* [Task directions]:
Quote the records below word for word, please, from the very first line through the one that contains "Given: Open the 15分足/5日 timeframe dropdown", and nothing beyond it.

Records from a collection
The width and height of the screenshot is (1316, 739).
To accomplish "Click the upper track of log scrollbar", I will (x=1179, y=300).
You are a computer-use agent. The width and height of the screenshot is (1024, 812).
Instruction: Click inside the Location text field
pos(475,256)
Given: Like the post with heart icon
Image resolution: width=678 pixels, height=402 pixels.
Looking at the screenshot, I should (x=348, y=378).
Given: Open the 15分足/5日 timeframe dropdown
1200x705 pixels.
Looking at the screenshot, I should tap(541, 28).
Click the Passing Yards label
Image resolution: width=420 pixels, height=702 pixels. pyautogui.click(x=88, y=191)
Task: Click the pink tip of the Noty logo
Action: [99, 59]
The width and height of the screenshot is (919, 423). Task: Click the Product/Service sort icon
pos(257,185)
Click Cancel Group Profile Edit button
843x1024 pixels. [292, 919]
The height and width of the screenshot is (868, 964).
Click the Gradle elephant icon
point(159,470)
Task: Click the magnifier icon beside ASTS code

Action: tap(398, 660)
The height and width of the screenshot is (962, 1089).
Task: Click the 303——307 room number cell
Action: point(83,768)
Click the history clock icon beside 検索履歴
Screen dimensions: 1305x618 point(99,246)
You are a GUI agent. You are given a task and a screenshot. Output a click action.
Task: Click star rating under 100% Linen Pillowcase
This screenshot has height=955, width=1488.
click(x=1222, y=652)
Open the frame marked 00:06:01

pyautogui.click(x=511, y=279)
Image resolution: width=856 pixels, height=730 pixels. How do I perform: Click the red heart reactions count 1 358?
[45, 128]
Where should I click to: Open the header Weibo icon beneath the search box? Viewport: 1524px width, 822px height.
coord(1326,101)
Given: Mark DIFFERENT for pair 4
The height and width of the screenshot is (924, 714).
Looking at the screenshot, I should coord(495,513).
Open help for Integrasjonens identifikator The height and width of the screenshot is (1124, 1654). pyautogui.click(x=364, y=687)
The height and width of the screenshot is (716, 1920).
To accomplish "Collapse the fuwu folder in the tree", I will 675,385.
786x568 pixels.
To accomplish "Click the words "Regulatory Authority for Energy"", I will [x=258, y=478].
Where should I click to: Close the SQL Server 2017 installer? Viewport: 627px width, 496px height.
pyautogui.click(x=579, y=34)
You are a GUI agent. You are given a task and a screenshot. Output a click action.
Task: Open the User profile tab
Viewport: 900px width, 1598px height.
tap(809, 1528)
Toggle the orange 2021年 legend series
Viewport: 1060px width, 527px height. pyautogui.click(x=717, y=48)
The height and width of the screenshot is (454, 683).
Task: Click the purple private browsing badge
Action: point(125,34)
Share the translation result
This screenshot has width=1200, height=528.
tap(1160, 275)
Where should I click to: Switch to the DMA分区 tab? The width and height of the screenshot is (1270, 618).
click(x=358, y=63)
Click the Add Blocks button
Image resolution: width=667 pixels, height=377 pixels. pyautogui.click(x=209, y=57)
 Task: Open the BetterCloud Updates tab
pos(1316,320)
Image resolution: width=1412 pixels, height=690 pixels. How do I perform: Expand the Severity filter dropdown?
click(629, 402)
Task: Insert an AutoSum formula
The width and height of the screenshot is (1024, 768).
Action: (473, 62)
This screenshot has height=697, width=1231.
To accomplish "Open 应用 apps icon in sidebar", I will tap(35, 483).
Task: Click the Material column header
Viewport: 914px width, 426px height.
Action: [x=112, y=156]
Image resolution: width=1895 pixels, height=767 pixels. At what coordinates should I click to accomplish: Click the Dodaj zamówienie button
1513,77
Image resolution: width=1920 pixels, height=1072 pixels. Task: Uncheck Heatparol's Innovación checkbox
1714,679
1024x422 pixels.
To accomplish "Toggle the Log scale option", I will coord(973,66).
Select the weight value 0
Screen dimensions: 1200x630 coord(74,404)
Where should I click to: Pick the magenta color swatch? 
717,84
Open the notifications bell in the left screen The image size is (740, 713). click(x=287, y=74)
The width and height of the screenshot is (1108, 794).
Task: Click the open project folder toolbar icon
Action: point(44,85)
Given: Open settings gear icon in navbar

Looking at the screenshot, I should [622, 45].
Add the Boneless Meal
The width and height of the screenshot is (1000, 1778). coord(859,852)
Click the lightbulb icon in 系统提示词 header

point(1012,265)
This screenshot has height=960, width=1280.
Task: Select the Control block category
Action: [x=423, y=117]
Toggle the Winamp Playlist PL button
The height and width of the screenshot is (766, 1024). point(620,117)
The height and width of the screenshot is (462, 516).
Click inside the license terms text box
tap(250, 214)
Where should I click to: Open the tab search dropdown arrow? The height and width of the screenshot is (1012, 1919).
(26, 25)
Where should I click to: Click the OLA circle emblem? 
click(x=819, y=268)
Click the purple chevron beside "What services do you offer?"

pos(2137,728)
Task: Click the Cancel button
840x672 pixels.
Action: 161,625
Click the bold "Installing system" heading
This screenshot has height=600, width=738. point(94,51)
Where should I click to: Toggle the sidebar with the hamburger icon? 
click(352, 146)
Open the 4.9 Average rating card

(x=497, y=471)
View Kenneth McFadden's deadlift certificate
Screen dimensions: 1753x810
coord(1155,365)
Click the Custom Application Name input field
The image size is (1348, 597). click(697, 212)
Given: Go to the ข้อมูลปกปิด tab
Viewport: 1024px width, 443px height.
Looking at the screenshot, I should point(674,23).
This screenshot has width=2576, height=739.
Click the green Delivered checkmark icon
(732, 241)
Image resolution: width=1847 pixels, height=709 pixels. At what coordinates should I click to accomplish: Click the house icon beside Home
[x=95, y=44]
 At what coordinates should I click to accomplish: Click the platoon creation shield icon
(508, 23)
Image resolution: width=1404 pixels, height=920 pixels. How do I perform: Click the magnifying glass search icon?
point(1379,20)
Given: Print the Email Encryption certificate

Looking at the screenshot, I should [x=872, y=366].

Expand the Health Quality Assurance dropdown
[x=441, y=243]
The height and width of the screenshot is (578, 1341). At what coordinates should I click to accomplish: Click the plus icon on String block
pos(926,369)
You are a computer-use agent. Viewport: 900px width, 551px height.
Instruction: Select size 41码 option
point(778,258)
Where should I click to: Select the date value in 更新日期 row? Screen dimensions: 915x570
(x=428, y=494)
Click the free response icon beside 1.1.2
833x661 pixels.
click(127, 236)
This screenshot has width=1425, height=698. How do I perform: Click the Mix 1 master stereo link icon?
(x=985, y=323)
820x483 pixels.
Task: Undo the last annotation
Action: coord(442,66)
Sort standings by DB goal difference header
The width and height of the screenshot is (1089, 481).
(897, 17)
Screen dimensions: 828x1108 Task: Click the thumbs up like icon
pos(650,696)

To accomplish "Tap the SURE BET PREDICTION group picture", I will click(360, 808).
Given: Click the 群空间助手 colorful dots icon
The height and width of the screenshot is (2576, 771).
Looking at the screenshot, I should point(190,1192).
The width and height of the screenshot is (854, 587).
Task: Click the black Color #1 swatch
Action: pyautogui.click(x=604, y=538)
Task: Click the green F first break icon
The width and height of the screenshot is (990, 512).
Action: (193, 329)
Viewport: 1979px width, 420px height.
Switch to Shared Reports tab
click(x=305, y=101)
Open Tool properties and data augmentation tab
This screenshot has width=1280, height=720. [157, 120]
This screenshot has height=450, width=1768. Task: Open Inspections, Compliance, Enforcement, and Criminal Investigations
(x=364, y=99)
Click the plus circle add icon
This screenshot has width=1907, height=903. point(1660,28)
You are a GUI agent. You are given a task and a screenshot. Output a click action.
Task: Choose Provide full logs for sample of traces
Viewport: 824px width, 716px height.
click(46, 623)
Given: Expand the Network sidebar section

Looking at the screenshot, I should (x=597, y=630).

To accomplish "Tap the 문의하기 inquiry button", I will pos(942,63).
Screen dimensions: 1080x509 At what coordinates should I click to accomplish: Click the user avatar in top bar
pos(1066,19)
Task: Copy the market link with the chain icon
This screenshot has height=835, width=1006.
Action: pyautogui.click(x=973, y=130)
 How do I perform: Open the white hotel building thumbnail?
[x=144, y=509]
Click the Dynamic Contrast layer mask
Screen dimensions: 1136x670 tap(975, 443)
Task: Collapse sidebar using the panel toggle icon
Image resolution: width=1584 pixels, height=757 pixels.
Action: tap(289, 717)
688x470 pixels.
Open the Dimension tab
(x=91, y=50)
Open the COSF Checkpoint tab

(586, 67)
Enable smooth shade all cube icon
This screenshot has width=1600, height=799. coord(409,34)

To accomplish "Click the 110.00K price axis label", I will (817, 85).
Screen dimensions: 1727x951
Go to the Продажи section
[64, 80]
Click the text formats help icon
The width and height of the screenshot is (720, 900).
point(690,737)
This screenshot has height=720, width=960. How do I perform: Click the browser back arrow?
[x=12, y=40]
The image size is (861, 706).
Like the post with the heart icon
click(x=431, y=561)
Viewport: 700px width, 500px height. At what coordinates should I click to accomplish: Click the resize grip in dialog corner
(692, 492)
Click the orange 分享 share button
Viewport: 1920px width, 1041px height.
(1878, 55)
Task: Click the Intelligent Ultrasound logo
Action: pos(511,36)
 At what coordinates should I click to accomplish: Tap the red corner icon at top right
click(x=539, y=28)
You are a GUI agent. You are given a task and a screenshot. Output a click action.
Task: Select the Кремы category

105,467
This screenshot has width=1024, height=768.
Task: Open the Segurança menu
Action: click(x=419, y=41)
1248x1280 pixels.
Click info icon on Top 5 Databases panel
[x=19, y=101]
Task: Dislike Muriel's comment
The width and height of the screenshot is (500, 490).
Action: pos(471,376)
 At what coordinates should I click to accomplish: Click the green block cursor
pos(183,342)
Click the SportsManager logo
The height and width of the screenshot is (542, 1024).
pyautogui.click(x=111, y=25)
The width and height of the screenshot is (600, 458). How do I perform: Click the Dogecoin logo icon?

* [Solution for this task]:
The width and height of the screenshot is (1316, 739).
To accomplish "Click the upper track of log scrollbar", I will (x=1179, y=300).
You are a computer-use agent. The width and height of the screenshot is (1024, 812).
Instruction: Click inside the Location text field
pos(475,256)
Given: Like the post with heart icon
Image resolution: width=678 pixels, height=402 pixels.
Looking at the screenshot, I should (x=348, y=378).
Given: Open the 15分足/5日 timeframe dropdown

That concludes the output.